Quartz race condition between threads

86 Views Asked by At

Setup

We have two Quartz Scheduler instances inside a Spring Boot app running in two AWS ECS containers. Schedulers share one clustered JDBC job store (AWS Aurora PostgreSQL database). Quartz is auto-configured by Spring Boot with following custom settings:

spring.quartz.job-store-type=jdbc
spring.quartz.jdbc.initialize-schema=never
spring.quartz.properties.org.quartz.jobStore.driverDelegateClass = org.quartz.impl.jdbcjobstore.PostgreSQLDelegate
spring.quartz.properties.org.quartz.jobStore.isClustered = true
spring.quartz.properties.org.quartz.scheduler.instanceId = AUTO
spring.quartz.properties.org.quartz.scheduler.skipUpdateCheck = true 
spring.quartz.properties.org.quartz.threadPool.threadCount = 2

Quartz also has its own connection pool (@QuartzDataSource), which is a normal HikariDataSource that connects to the same database as the application's main pool.

Metadata:

  • Quartz v2.3.2
  • Spring Boot v3.1.3
  • HikariCP v5.0.1

The problem

Randomly (but frequently) there are race conditions within one scheduler instance, where two threads are trying to fire the same trigger. The first succeeds and executes the job fine, but the slower one throws a JobPersistenceException because it expected to find the trigger:

org.quartz.JobPersistenceException: Couldn't acquire next trigger: Couldn't retrieve trigger: No record found for selection of Trigger with key: ...

I have verified that this error is logged almost instantly after the other thread has started job execution.

Any ideas on how to fix this race condition?

Solutions already tried

  • Using the main connection pool. For some reason then Quartz cannot schedule new jobs while others are running. When some job runs for a long time, this creates a catastrophic domino effect where all database connections are consumed by threads waiting for the slow job to finish.
  • Configuring a transaction manager as suggested in https://stackoverflow.com/a/39725927/10396261
  • Reducing Quartz connection pool size from 10 to 1. This prevented race conditions, but after a while we started to see that Quartz failed to get database connections.
  • Delaying triggers to not fire instantly, but rather after few seconds. Did not make any difference.
0

There are 0 best solutions below

■ Word and item position data:
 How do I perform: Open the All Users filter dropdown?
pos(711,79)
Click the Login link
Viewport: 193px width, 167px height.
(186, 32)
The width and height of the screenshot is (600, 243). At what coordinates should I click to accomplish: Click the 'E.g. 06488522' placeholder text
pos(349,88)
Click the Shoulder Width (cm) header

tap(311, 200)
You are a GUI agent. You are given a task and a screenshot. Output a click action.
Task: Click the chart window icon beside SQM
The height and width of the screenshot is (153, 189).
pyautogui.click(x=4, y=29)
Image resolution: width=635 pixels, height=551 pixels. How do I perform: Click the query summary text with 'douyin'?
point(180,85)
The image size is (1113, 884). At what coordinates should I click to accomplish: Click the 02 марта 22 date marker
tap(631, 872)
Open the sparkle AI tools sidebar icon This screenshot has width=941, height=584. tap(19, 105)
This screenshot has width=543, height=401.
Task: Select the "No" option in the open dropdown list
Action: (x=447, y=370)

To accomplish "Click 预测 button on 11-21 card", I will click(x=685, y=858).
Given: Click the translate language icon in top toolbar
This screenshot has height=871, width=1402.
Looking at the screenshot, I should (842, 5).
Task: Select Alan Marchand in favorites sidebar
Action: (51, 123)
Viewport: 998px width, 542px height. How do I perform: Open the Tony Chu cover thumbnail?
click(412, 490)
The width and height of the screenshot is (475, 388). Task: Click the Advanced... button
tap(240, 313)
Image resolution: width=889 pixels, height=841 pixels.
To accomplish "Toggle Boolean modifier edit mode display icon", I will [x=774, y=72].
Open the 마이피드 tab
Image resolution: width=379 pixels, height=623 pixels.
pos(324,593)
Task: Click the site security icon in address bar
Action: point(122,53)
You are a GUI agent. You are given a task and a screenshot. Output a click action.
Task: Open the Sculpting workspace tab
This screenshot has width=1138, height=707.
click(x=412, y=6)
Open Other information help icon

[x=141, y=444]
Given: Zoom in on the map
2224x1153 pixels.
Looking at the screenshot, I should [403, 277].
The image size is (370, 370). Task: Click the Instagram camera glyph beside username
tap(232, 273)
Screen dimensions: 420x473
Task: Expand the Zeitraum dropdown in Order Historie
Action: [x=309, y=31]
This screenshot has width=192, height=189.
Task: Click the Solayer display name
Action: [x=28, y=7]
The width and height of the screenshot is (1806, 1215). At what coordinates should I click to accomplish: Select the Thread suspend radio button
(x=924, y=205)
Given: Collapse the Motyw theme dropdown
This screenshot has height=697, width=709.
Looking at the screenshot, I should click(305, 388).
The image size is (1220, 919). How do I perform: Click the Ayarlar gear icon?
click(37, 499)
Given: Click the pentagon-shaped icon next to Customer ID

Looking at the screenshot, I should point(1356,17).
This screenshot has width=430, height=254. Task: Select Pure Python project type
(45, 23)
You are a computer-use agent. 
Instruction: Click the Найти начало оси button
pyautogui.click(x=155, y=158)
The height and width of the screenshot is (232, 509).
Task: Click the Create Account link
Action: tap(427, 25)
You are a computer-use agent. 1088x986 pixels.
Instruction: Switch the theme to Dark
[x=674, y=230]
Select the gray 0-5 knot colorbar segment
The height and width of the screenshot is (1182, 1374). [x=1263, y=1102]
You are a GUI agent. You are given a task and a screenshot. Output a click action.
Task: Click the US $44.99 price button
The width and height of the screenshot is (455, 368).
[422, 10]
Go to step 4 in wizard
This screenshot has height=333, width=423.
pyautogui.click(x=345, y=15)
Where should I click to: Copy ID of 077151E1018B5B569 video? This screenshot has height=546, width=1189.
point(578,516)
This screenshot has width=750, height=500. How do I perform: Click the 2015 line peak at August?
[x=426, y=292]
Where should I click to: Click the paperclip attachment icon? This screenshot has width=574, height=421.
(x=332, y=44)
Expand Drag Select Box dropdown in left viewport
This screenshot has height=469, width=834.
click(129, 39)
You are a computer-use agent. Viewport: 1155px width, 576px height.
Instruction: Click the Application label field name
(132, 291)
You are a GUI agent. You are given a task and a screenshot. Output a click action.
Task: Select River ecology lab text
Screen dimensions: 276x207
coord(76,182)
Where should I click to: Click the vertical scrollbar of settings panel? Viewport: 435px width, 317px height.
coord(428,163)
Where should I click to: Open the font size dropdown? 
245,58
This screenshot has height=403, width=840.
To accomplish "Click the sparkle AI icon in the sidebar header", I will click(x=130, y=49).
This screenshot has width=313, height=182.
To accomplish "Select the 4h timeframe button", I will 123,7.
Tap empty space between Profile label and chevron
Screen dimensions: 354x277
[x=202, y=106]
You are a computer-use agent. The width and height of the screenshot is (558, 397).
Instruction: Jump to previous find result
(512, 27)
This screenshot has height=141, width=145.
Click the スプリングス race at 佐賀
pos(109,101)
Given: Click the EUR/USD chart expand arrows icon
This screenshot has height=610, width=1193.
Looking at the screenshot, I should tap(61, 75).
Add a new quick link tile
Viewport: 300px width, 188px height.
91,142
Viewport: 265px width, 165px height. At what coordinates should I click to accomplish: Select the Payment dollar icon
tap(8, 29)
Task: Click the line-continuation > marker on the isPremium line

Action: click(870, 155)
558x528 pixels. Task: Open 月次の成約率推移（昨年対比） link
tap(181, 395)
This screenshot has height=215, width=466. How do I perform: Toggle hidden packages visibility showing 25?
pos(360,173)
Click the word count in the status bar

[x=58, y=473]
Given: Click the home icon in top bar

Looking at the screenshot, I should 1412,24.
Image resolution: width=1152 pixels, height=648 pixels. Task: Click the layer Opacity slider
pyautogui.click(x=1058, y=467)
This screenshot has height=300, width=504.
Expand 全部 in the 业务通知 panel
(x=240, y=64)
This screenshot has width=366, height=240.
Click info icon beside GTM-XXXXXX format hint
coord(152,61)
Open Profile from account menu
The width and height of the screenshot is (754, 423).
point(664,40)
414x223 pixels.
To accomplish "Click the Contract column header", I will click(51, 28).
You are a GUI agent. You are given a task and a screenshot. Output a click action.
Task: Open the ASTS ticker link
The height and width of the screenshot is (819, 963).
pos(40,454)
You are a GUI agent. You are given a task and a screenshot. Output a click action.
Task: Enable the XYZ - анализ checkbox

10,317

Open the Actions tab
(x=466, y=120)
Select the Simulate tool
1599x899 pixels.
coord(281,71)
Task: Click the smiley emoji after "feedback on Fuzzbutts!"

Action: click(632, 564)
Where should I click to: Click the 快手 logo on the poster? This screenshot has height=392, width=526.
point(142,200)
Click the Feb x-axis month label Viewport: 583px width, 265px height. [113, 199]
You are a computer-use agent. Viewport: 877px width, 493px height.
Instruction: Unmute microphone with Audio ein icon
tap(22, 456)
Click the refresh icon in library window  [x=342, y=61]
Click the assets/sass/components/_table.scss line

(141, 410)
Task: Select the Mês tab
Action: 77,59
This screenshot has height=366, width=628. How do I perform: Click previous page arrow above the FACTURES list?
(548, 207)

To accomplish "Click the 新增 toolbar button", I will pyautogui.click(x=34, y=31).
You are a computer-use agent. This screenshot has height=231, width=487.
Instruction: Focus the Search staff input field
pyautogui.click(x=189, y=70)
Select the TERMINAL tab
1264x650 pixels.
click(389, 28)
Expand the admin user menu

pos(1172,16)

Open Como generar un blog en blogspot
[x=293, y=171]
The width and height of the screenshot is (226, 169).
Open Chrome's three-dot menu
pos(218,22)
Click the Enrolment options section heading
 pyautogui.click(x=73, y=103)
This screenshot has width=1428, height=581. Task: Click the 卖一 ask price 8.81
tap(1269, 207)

■ What this exercise asks:
1 > Using the Quartz post, say whether each statement agrees with it, answering yes or no and quoting the words that decide it: (a) the two scheduler instances use one clustered JDBC job store; (b) cutting the Quartz connection pool size from 10 to 1 had no effect on the race conditions; (c) delaying the triggers by a few seconds changed the outcome.
2 > Reproduce the Quartz post word for word, everything from "org.quartz.JobPersistenceException: Couldn't acquire" down to "job to finish.".

■ Answers for the tasks:
1 >
(a) Yes: "Schedulers share one clustered JDBC job store"
(b) No: "This prevented race conditions"
(c) No: "Did not make any difference."

2 >
org.quartz.JobPersistenceException: Couldn't acquire next trigger: Couldn't retrieve trigger: No record found for selection of Trigger with key: ...

I have verified that this error is logged almost instantly after the other thread has started job execution.

Any ideas on how to fix this race condition?

Solutions already tried

  • Using the main connection pool. For some reason then Quartz cannot schedule new jobs while others are running. When some job runs for a long time, this creates a catastrophic domino effect where all database connections are consumed by threads waiting for the slow job to finish.